Bear in mind that if communications break down around the overpaid employee’s salary, then you should be aware that they can issue an internal grievance procedure. This is why it’s so important to ensure you have accurate documentation, including relevant passages of your employee’s contract.

Prevention Of Overpaying Salaries

The best way to recover outstanding debts is to not incur any at all on your end. This can be done through a proactive approach to payroll management, such as:

  • Robust Payroll Systems – Investing in reliable software that is heavily peer-reviewed and can conduct automated calculations, tax deductions and the like. Examples of good payroll solutions are Sage 50 Cloud Payroll and Xero. Using cloud-based software results in a 27% reduction in payroll processing errors, according to the American Payroll Association (APA) in their 2023 payroll processing benchmark survey. Ensure that you comply with all updates, too.
  • Double Check Calculations – Create a dedicated checklist that will check over all important payroll elements, such as salary, deductions etc., and ensure separate reviews to sign off on each calculation. This is an involved approach, but it can outright kill any chance of miscalculations as your fault. If this is too much, then consider ensuring your payroll scheme is using data validation rules, and flagging issues that the software sees, such as being paid for more hours than there are in a month.
  • Regular Payroll Audits – Internal audits being conducted annually is a recommendation made by the UK’s National Audit Office. These audits are not to check if incorrect payments have been made, but rather to identify weaknesses that you can action. External payroll audits are also a good idea, although there’s not much need to do it any more than once every few years.
  • Clear Communication with Employees – Ensuring that all who work for you know their salaries is a vital piece of ensuring that everyone knows what goes into their pay. This can be easily broken down using short videos or, an IT industry favourite – infographics. This can empower employees to find faults on their own, as the Chartered Institute of Payroll Professionals found that 80% of employees find payslips hard to understand.
  • Training for Payroll Staff – Payroll is not a static and simple job. Training costs may be high, but ensure that you always try to expand the skill and knowledge of the most vital roles in your company to incentivise boosts in efficiency and productivity. Some certifications, such as CIPP’s Payroll Technician and Payroll Administrator qualifications. A study by CIPP named “The Impact of Payroll Certification on Payroll Accuracy” found that companies with a higher percentage of certified payroll practitioners experience 30% fewer payroll errors than those with fewer certified staff.

Training Payroll Staff

Conclusion

Retrieving the overpaid amount of an employee is easier when you can easily retrieve your employee’s permission. Ensure that you hire employees who are both conscientious and understanding of a business’ need to change, and then ensure that you build goodwill with your employees, taking care of their needs and making their time at work worthwhile. Treating your employees like customers (internal customers) is considered a good practice that yields great results in the modern business world.

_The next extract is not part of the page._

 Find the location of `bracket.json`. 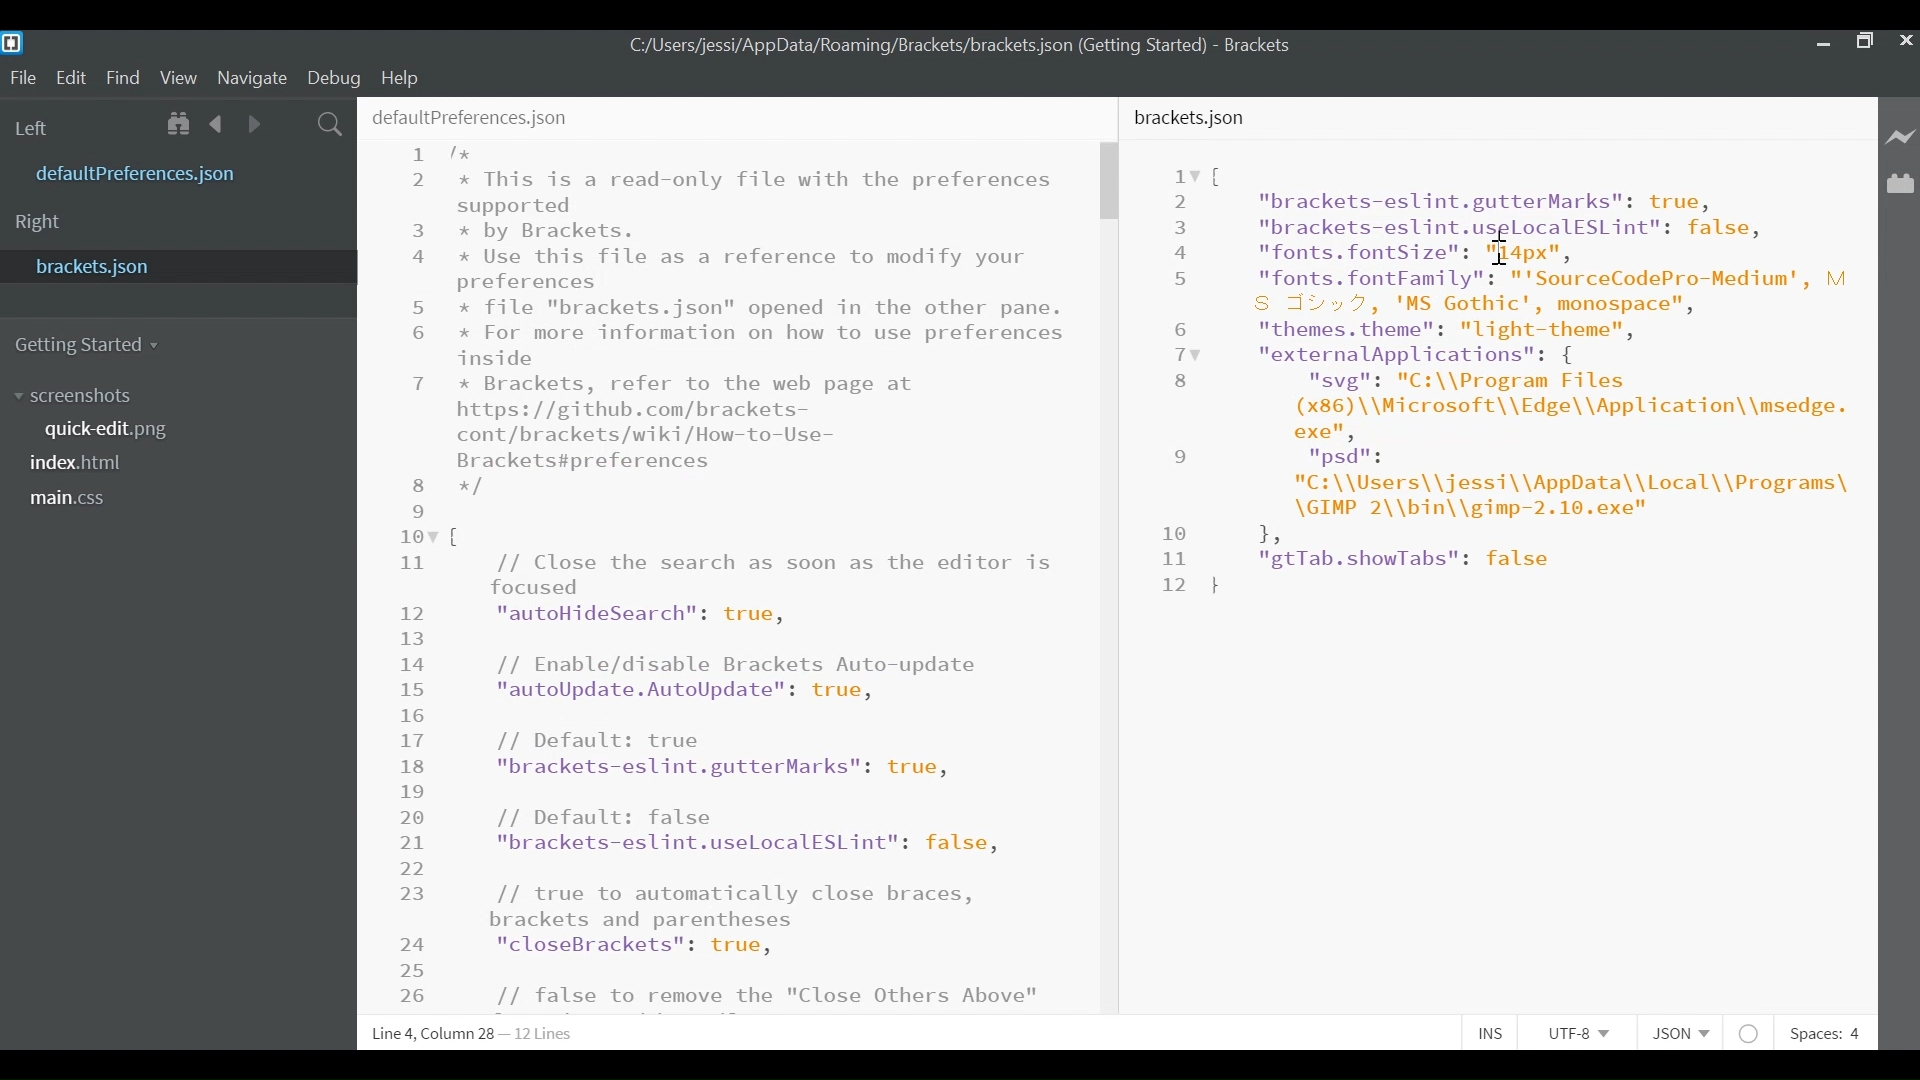

bracket.json is located at coordinates (174, 265).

FAQ: Do I need to report overpayment to HMRC?

Yes, HMRC overpayment has to be reported to HMRC, because how much a person makes through wages has to be accounted for in tax and national insurance contributions. If the overpayment is discovered in the same tax year (6th of April to 5th of April the following year), then you can correct this through a Full Payment Submission (FPS). If it was discovered in the previous tax year, you will need to submit an Earlier Year Update (EYU).

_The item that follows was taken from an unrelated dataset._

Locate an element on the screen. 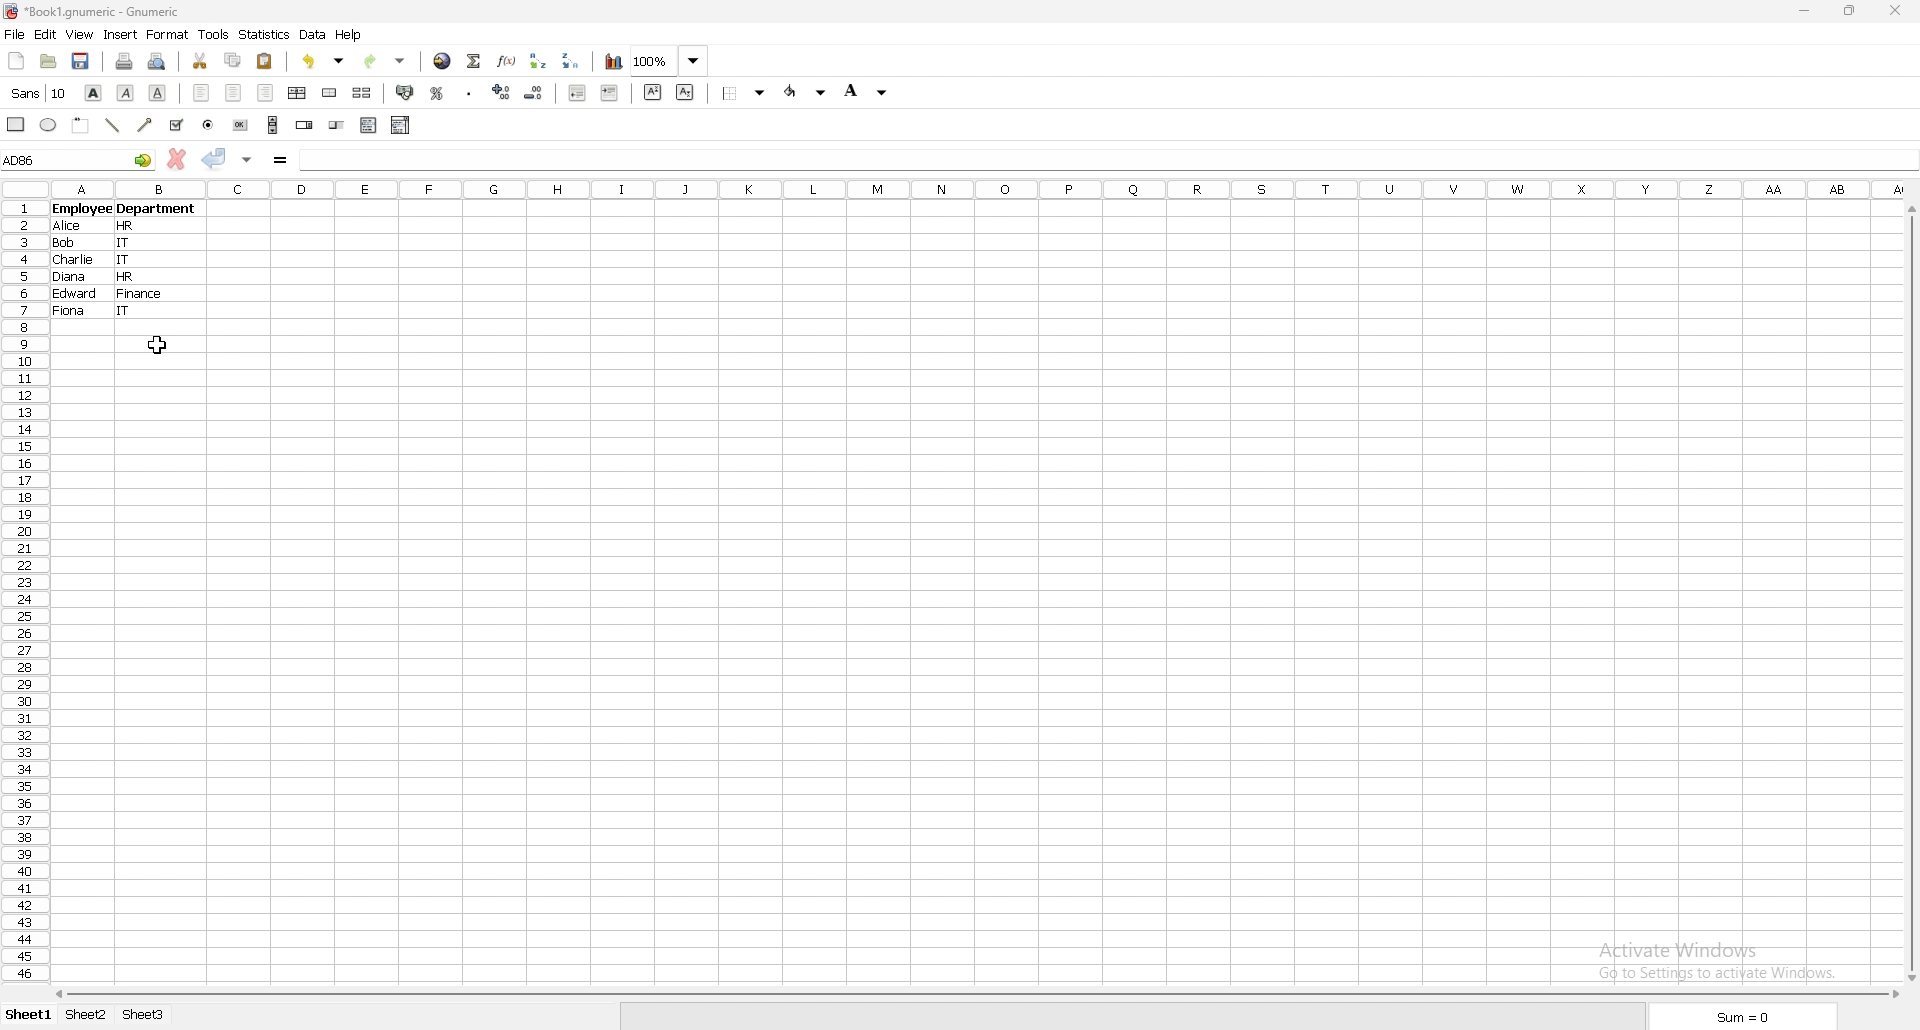 The height and width of the screenshot is (1030, 1920). print is located at coordinates (125, 61).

Failure to report can result in several issues with HMRC:

  • Penalties – HMRC can impose several kinds of penalties on you if they find you failed to report an overpayment. These can range from adding fixed amounts to a percentage of tax, interest charges or even both.
  • Disruptions – Failure to report is seen as a failure to comply with HMRC regulations until it’s properly investigated. The investigation can easily cause disruptions to business.
  • Overpayment Reclamation – Actually receiving your overpayment back from the employee can be even harder once it’s discovered by HMRC that you failed to report it. HMRC could even act against you, ignoring your right to reclaim the lost money and thereby making it very hard. This is because they place the burden of responsibility on the business owner.

 

How do I report lost wages to HMRC?

How you report the miscalculation depends on the payroll software that you use. Thankfully, nowadays reporting to HMRC is a lot more straightforward and convenient for all parties involved, and most modern payroll systems have built-in functions that automate a lot of the work for you. But just because it’s automated and easy, doesn’t mean it’s any less imperative to report. Delays in reporting mean possible delays in retrieving the wages.

FAQ: Can I claim a tax refund if I’ve overpaid an employee?

No, unfortunately, you cannot claim a tax refund. Whilst this would be a very convenient, non-confrontational way to ensure you and your employees are covered, there is a very good reason why this is an impossibility.

In the HMRC’s eyes, the employee, through working, being paid, and having taxes calculated automatically outside of their control, is the one who has the right to claim a tax refund. The overpayment of wages was done by the employer, not the employee. The employee is considered the victim, whereas the employer, regardless of intent, is the primary party responsible.

FAQ: What evidence is required at an employment tribunal when seeking to recover overpaid wages?

There are many pieces of evidence depending on the circumstances of your case, and it’s best to have a lawyer lay these out if court action is on the table.

Regardless, here are some ideas:

  • Employee’s contract – The employment contract of your employee establishes the agreed-upon terms of employment and will reflect general expectations of salary, hours, bonuses etc. The more flexible your employee’s contract is, typically the harder it is to prove overpayment using this as evidence.
  • Payroll Records – Payroll records for the relevant period, including payslips, timesheets and other documents used in the calculation of payment can provide a good overview of an employee’s expectations.
  • Correspondence – Communications with employees regarding the payment, especially when discussing specific details about the overpayment, are a powerful tool in proving that too much was paid.
  • Witness – As the business owner, or anyone with management powers, you can call upon people who have worked alongside you to testify. This includes payroll staff and those who approved the amount by mistake.